About a year ago, I learned a technique for keeping meetings on topic from a colleague. It's called "the parking lot". When a side issue seems to be picking up steam and drawing the group away from the topic that brought them together, the meeting facilitator notes the new subject on the board (puts it in the parking lot) and returns the group to the scheduled agenda. At the end of the meeting, those that want to can take up the suspended discussions or decide how to follow up in another way.
Of course, in informal social gatherings, a parking lot is not needed. A conversation is enriched by turns in unexpected directions. But a meeting at work is different. People have set aside a chunk of their limited time to address a topic. At my organization, people may have traveled an hour (one way) and spent up to $15 in travel costs to be in the room. It's important to use that time effectively.

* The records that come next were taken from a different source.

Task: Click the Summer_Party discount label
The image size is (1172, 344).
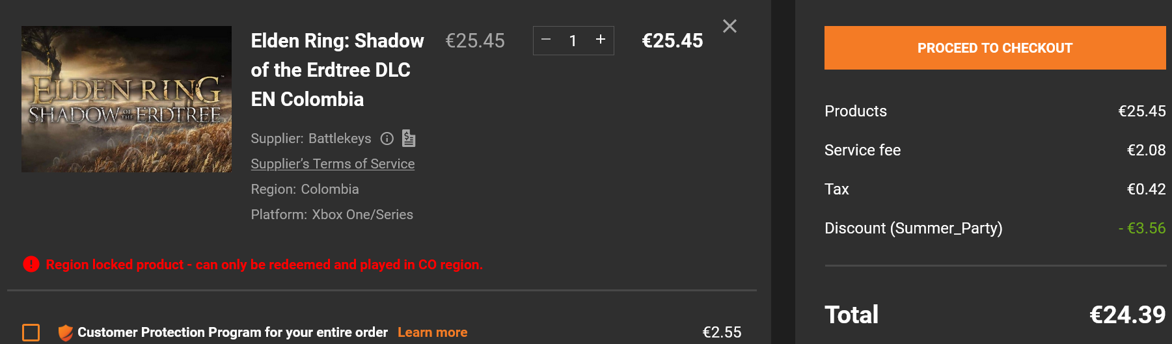Action: pyautogui.click(x=913, y=228)
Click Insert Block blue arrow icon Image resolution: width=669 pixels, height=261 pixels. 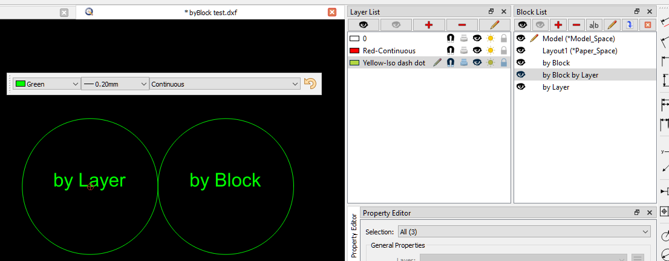[x=630, y=25]
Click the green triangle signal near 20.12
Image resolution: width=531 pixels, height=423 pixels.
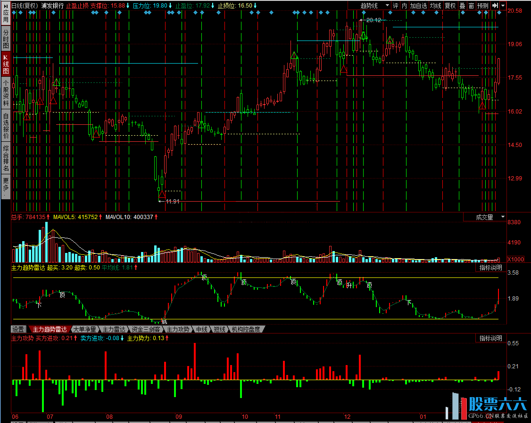(363, 36)
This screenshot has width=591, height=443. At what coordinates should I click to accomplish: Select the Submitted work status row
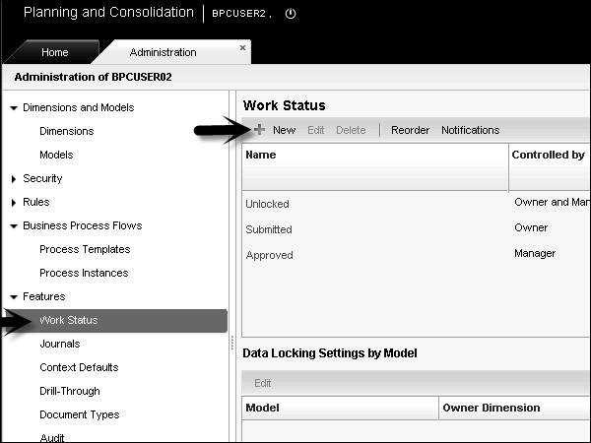coord(268,229)
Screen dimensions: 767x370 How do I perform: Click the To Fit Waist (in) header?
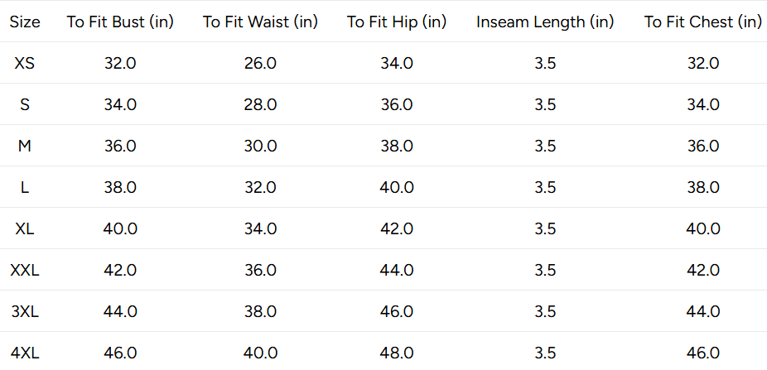260,22
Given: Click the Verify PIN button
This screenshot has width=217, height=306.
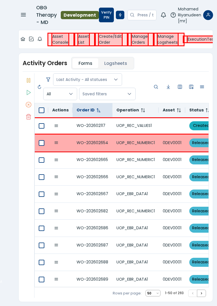Looking at the screenshot, I should [x=106, y=15].
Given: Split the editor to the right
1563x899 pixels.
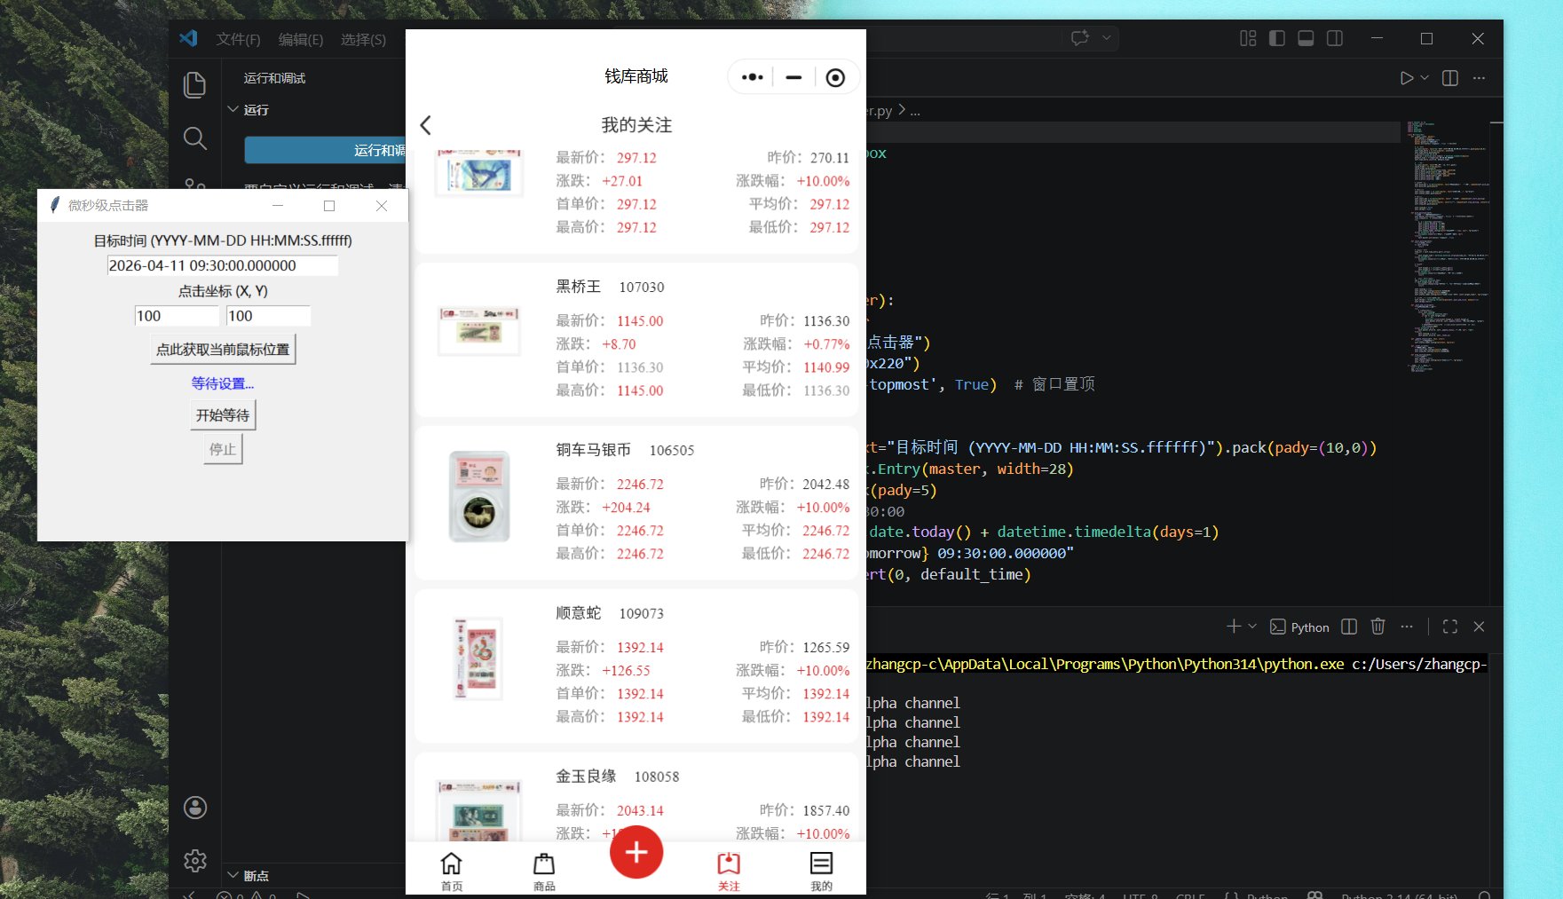Looking at the screenshot, I should click(x=1450, y=78).
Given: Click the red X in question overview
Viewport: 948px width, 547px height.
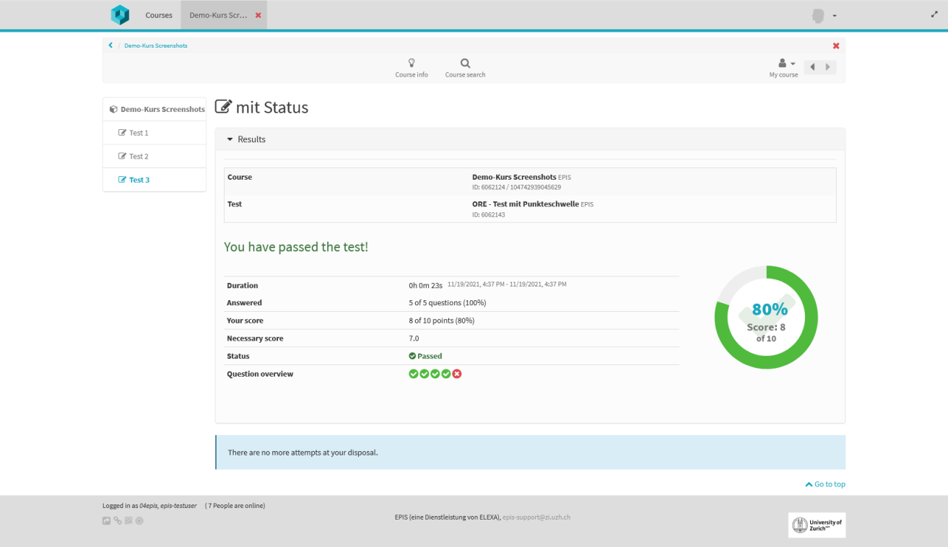Looking at the screenshot, I should (457, 374).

So, why am I going on about this in an ELT blog? I think of respecting the time of those few who stop in to read my posts. I want to take some care in writing and try to explore or develop one main point. If I don't have the time or can't narrow my thoughts down somewhat, I don't like to post.

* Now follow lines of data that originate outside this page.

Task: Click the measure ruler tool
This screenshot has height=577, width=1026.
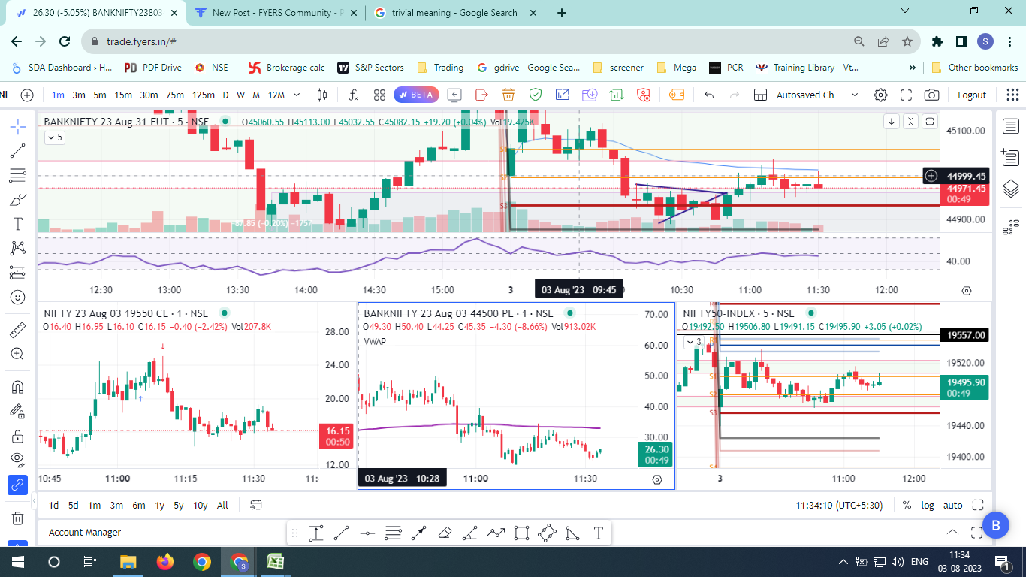Action: point(18,329)
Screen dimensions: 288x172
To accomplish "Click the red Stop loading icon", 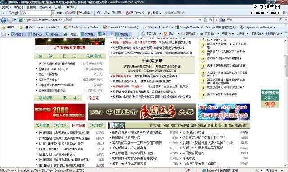I will point(216,20).
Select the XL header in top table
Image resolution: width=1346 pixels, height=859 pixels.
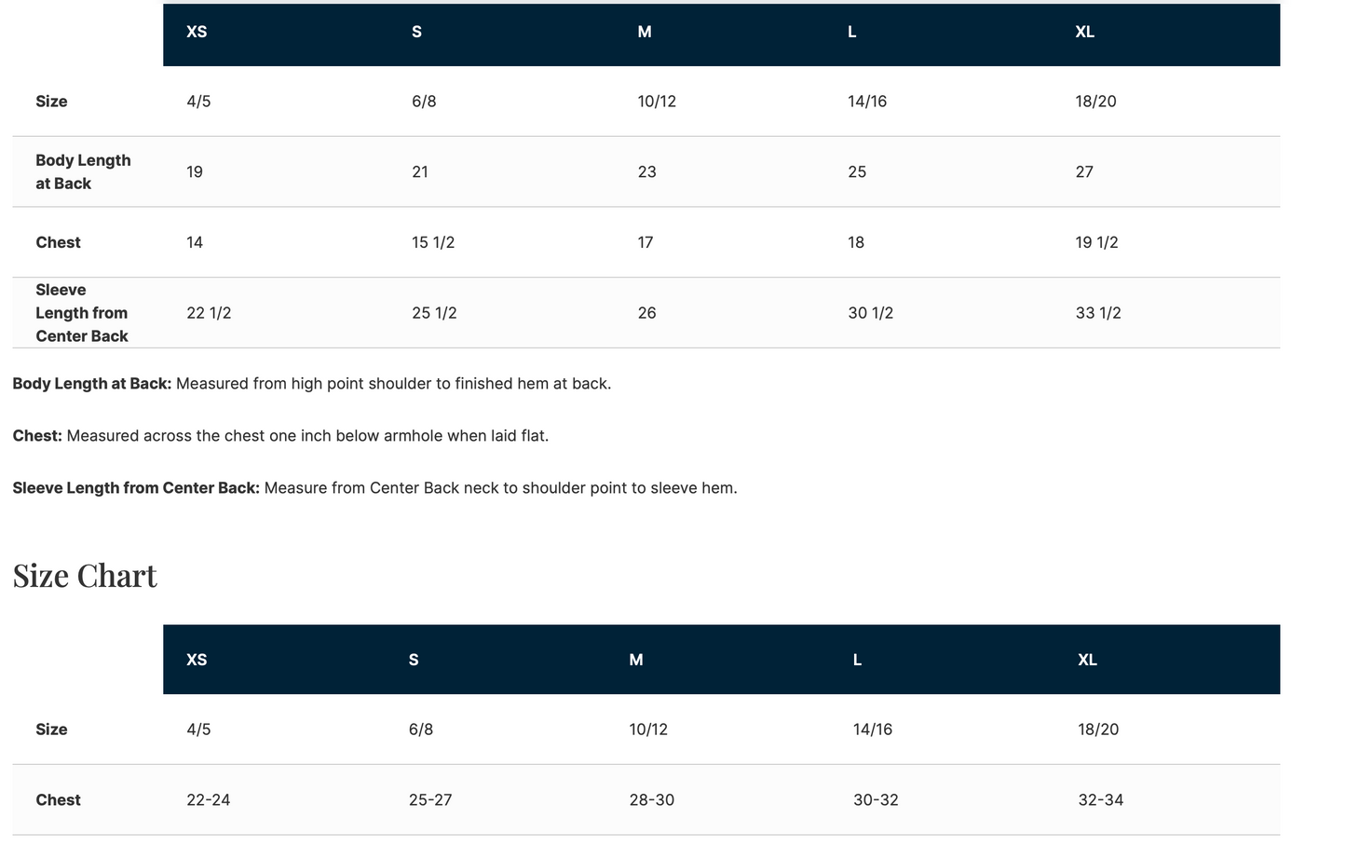(1084, 32)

That's where the parking lot comes in! I may not be posting as often as I like, but my parking lot is actually pretty busy. As may happen in a business meeting, some parked items just drop off the list. Maybe they weren't substantial enough to spend a lot of energy on. Maybe they were just a case of misunderstanding that has since cleared up. And so forth. Other items are not well-defined. There's something there that I want to explore, but I'm not sure what it is yet. A few items are not (in my opinion) appropriate for a public posting. It may involve topics that I think are too sensitive -- specific information about another person, details about my organization's operations, etc. It helps to work them out anyway and sometimes they generate ideas for general posting.
Some topics that I'm thinking about now and would like to post on, if life permits:
- Student-centered teaching: Something about this idea doesn't work for me. Is it really what I'm doing? Is it really what we want? Could there be another perspective that might serve even better?

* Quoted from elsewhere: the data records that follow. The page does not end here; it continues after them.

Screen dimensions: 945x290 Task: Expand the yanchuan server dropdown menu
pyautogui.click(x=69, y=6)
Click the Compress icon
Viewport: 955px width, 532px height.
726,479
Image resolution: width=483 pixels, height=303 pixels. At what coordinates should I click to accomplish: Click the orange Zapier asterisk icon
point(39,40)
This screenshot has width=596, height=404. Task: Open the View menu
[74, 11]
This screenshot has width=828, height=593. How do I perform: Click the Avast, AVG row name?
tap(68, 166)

- There is so much that teachers are advised and encouraged to promote in the classroom in order to support the learning that's going on. Self-reliance, goal-setting, active listening, technology-readiness, etc., .etc. Aren't these good ideals to foster in general? How?
- Our team is planning a shift to a stronger emphasis on civics learning. We can go in a materials direction or an unplugged direction. I think unplugged is a natural for civics (don't read about it; let's go explore and/or participate and use English to plan, execute, and debrief afterwards!). Can I make a good argument for this as we make our plans for next year?
- Using recordings in class: I took some steps in this direction but the effort petered out. Probably due to being overwhelmed by all of the information. Thanks to new ideas and inspiration from Breaking Rules, I'm going to resume and want to share as that learning progresses.